На следующий день засобирался и Талгат сотоварищи. Я его поблагодарил за помощь и пообещал. Не помню что. Но что-то хорошее и подарил пустую бутылку. Меня не оставляло ощущение, что меня по-крупному нагрели. Где подвох? Конечно же, я забыл спросить у Талгата, когда я смогу послать весь это сброд к чертям и заняться самим собой.

Я прошелся еще раз по своим закромам. После того, как у нас побывали доблестные воины Улахан Тойона и уважаемые гости, у нас осталось пятнадцать баранов. Я чуть не прослезился. Как раз, на тринадцать человек. Мы – нищие. Иначе наше положение назвать было невозможно. Из-за каких-то совершенно ненужных праздников, когда хозяева режут последнего барана, ради того, чтобы пустить соседям пыль в глаза, мы упали в пропасть. В самую глубокую пропасть в мире. Скоро самим в батраки придется идти.

Тут еще и малец объявил, что уходит к дяде. Что-то такое я слышал, что брат жены важнее отца. Но мне он нужен здесь и стопудова не нужен там, поэтому я подключил к воспитательному процессу Алтаану. Что она ему сказала, не знаю, но малец пришел ко мне с вопросом:

— Ты вправду сам убил абаасы и басматчи?

— Вправду. Я могучий воин. И если ты хочешь со мной вместе вступить в схватку с силами зла, то я возьму тебя в своё войско!

— Хочу. А когда мы пойдем на войну?

— Вот сейчас разберёмся с хозяйством и сразу же пойдём, — я осторожно прощупывал почву.

— У-у, опять хозяйство! — малец наслушался героических саг и мысленно сразился со всеми богатырями мира, — опять кизяк собирать и воду носить!

— А вот скажи мне, богатыри идут на войну или биться с другим богатырём, они едят что-нибудь? — начал я готовить малого к пониманию экономической основы войны. Но, походу, в сказаниях ничего не говорилось про регулярное питание боотуров и прочих отморозков.

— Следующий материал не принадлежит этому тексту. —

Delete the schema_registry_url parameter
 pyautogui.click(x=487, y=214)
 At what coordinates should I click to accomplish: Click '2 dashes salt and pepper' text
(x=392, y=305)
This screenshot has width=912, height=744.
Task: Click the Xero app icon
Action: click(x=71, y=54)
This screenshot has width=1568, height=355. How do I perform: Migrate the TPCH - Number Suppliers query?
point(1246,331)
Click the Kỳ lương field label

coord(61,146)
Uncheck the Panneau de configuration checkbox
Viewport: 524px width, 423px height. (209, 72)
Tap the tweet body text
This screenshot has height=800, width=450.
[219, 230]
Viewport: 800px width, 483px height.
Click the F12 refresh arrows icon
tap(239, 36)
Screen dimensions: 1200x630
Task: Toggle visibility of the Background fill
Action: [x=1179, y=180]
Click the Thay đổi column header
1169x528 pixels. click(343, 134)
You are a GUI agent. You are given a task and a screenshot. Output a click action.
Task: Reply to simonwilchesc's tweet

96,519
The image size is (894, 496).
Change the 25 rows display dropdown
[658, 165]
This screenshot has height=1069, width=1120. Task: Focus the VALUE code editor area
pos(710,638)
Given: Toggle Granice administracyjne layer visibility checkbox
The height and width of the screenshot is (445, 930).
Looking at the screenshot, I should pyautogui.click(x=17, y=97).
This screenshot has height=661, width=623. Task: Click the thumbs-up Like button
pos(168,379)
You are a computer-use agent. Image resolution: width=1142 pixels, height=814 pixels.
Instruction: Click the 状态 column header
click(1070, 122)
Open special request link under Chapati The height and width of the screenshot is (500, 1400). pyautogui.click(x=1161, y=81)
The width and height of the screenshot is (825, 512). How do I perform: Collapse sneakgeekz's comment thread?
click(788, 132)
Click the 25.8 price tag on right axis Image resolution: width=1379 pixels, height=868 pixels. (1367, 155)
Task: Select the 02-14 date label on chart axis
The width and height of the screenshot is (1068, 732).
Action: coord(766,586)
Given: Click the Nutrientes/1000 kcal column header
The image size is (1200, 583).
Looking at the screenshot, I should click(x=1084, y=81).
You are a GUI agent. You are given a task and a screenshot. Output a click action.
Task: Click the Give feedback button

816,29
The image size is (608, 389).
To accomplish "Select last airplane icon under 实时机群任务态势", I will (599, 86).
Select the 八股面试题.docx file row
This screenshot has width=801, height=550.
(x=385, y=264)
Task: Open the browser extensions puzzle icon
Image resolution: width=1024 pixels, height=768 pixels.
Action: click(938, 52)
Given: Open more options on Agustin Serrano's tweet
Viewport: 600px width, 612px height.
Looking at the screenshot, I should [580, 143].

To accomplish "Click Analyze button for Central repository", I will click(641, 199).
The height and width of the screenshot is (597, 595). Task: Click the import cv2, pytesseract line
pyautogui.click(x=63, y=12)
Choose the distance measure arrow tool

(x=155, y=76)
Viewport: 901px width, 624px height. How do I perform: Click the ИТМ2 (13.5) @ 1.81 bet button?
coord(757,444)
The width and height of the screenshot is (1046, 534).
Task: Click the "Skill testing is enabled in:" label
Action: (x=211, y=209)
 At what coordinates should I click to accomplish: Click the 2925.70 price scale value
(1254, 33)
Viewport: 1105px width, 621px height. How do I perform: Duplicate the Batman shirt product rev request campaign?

— Едят. У них пир каждый день!

— У нас вчера был пир, ты поел?

— Да, я хорошо наелся, — он похлопал себя по животу.

— А завтра что будем есть? А послезавтра? А потом что ты будешь есть?

— Мы завоюем! — у парня ориентиры отсутствовали напрочь.

— Голодный много не навоюешь. А скажи мне, зачем воюют?

— Как зачем? Чтобы добыть славу, коней, овец!

— Угу. Славу значит. Ну, хорошо, — издержки степного менталитета наверняка не выбить с первого раза, — а если у тебя тьма овец и три тьмы коней, что ты с ними будешь делать?

— Э… — пацан в ступоре. До такого он еще не додумывался. Но ничего, я разбужу его творческую мысль.

— Вот слушай, — я порылся в рюкзаке и достал оттуда значок "Победитель соцсоревнования", — я тебе дарю сильный амулет.

На нём не было столь непопулярных здесь серпа и молота, зато был профиль Ленина на темно-красном фоне и лавровые листья. Пацану я объяснил, что это могущественный талисман, защищает от всех типов абаасы, дэвов, шайтанов, пэри и прочей нечисти. Добавил к этому ножик из своей коллекции трофейного оружия и мир был восстановлен. Пацан теперь будет ходить, сиять красивой побрякушкой, преисполненный гордости. Жаль, не кому похвастаться, кроме ближних.